Rappmund studied several schools in the Oak Cliff area where she lives and wound up choosing Hogg. Its dual-language immersion program mixes native Spanish and native English speakers in the same classroom with almost everything taught in Spanish, similar to the immersion program at Spanish House, where Sacha attended last year.

Hogg’s teachers, like Spanish House teachers, also are trained in project-based learning, a curriculum approach that invites them to investigate real-world questions and problems rather than simply teaching children the answers by rote.

The icing on the cake is her son’s intimate class size: Sacha’s teacher has only 11 students in her charge, half the state required maximum and fewer than many private schools.

Yet most parents whose children are actually zoned to Hogg are opting for private or home school. More than 90 percent of Hogg’s students are poor, but most of the families who live in Kidd Springs homes are not.

The Rappmund family is like these families in that they, too, could afford to opt out of the public school system. But Denise Rappmund hopes that they instead will be part of a movement to reverse the longstanding trend of middle and upper class families who overwhelmingly forgo Oak Cliff’s Dallas ISD schools.

“I wish that every parent that [Sacha] went to private school with, if they all just flooded their neighborhood schools, how amazing,” she says.

Visit Hogg Elementary with Denise and Sacha Rappmund, and hear more from Denise about her decision-making process in our new podcast, available at oakcliff.advocatemag.com/podcast.

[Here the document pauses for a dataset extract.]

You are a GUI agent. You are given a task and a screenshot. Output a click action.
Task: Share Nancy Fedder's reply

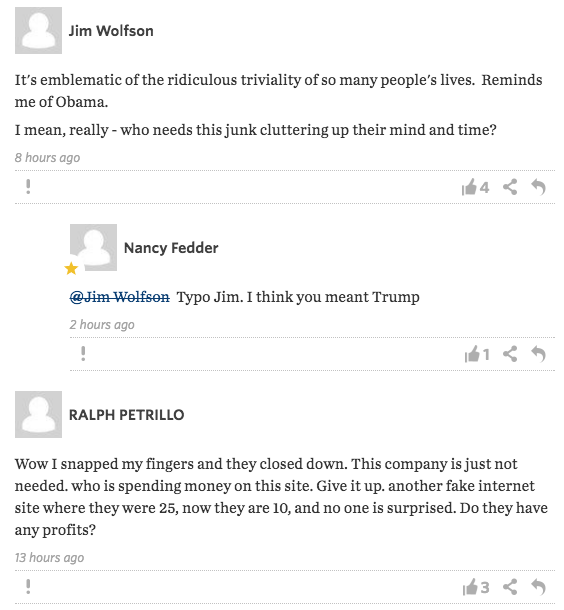coord(510,354)
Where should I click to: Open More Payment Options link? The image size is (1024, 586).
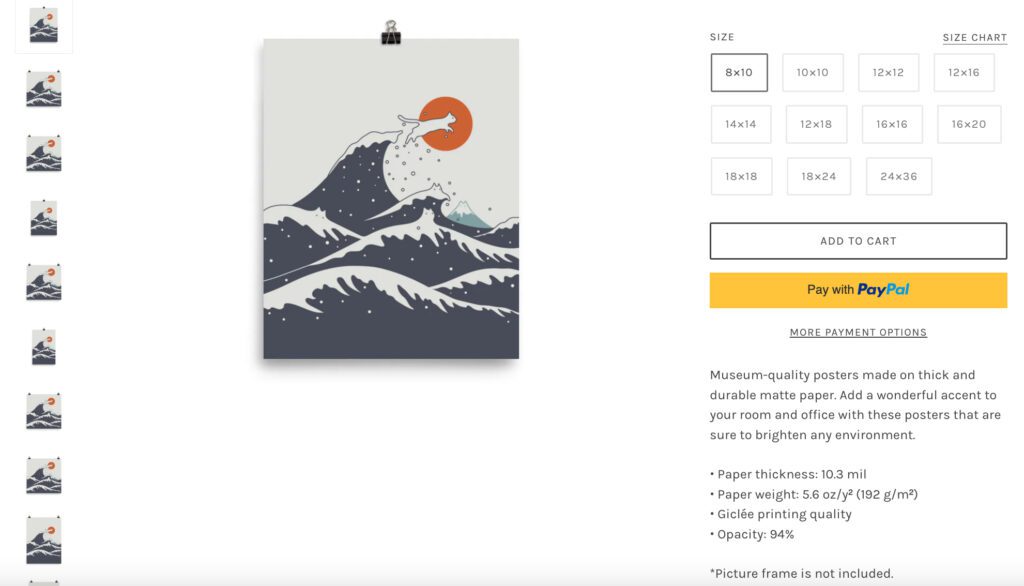click(858, 332)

James S. Hogg Elementary, by the numbers

274

Current enrollment at James S. Hogg Elementary

463

How many students Hogg Elementary can hold

226

Number of students zoned to Hogg last year who opted for private or home school

94.4 

Percentage of Hogg’s 2016-17 enrolled students who live in poverty

54.2

Percentage of of Hogg’s 2016-17 enrolled students who are English language learners (ELL)

11:1

Ratio of students to teachers in Sacha Rappmund’s two-way dual language immersion kindergarten class

Sources: DISD 2016-17 Campus Demographic Data Book*, Texas Education Agency (TEA) school profile*, DISD My Data Portal.

*We used 2016-17 data rather than 2017-18 because DISD data is not updated until after TEA’s required enrollment snapshot, which takes place in October.

“I hate living so close to my kids’ school that they can walk to it. I’d prefer a daily drive across town.”

Said pretty much no one ever. Yet that’s the situation in which many Oak Cliff homeowners find themselves.

In recent years, Oak Cliff has built a reputation as an urban, progressive neighborhood, which appeals to young professionals. They move in, settle down and start families, but they tend to move away or opt for private school by the time their children enter kindergarten.

Why? What are parents looking for? What are — and aren’t — they finding in their neighborhood schools? How do parents choose a school for their children?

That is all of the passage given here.